In which I freely admit to skipping a week because I was reorganizing my room pursuant to the removal of a huge corner cabinet and that was more important than letting you know there was minimal progress on my other goals. I’ve been finishing that reorganization and cleaning this week, so there still hasn’t been much progress.
But I am getting back on track: I knit yesterday and brought that third scarf to 1/5 done. I still aim for a March finish. I also unearthed the February books and will get back to them after I publish this post and make the chicken salad for this week’s lunches. I read extra in January, so I am still good for the year, but I am sure Sarah is waiting on my March selection, which I cannot in good conscience give her until I finish her February book. But heads up, it will be A Wrinkle in Time, so I can see the movie with the book fresh in my head.

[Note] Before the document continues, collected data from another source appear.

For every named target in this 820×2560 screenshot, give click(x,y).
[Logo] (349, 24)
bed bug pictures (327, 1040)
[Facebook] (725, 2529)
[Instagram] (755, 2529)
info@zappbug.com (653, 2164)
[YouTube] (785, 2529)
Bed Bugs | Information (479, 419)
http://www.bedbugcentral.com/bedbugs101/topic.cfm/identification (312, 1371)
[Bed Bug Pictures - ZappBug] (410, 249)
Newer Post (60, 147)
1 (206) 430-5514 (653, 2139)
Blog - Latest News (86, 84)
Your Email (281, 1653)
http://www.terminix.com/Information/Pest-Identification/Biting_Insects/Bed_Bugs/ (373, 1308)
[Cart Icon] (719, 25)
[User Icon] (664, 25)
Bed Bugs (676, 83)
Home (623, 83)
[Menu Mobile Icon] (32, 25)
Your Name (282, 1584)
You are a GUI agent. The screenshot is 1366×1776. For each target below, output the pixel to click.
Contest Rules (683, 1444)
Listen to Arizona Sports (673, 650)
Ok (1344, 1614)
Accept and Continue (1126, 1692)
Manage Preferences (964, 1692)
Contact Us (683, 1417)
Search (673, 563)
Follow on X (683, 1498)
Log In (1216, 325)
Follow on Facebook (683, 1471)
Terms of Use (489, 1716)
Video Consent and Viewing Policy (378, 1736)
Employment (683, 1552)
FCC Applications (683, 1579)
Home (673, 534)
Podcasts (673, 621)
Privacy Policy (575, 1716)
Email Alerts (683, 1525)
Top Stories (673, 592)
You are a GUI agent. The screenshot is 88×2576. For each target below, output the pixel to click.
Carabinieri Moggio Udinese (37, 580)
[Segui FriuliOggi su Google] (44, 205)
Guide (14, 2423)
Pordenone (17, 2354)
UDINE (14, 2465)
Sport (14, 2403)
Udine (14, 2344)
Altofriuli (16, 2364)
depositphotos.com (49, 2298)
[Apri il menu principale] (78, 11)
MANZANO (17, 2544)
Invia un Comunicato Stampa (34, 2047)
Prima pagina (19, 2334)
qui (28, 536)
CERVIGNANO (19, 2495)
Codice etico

Speaking of movies, I saw Black Panther last weekend. It was entertaining, but I was unimpressed with the sociological message behind it. Or maybe the lack of same. There were vibrant Black characters, which I was glad to see, but viewed through my social work lens the conflict between the “good and peaceful” king and his “violent and bad” challenger just didn’t work. It tasted like a rehashing of the argument about whether marginalized peoples should protest quietly/peacefully or angrily/forcefully. The crisp, grammatical English spoken by the king juxtaposed against the more sloppy enunciation of the challenger was also frustrating. It may be my own white ignorance, but I think the movie played to stereotypes of some white folk’s ideas of acceptable Blackness versus unacceptable Blackness. UGH! You can do better, Hollywood. You need to do better. Show us more strong Black characters without the Uncle Tom’s Cabin overlay. The little scene after the credits started did a bit to alleviate my concerns, but how many people saw that? Our family was almost alone in the theater when that happened, but we never leave until the lights come up–most people scurry as soon as the credits start.
Yeah, I know that’s a controversial thing I said up there. Hate if you gotta hate, but keep it civil.
The other thing I spent time mulling this week was Aristotle’s quote: It is the mark of an educated mind to be able to entertain a thought without accepting it. I
was am troubled by how many people I know who cannot do this. Won’t do this. Whichever, effect is the same.
In other entertainment news, we have new soundbars, one in my room and one in the living room. They improve the television and music experience 167%. As the CNET review for the Vizio SB3621n-E8 said, “Just buy this.”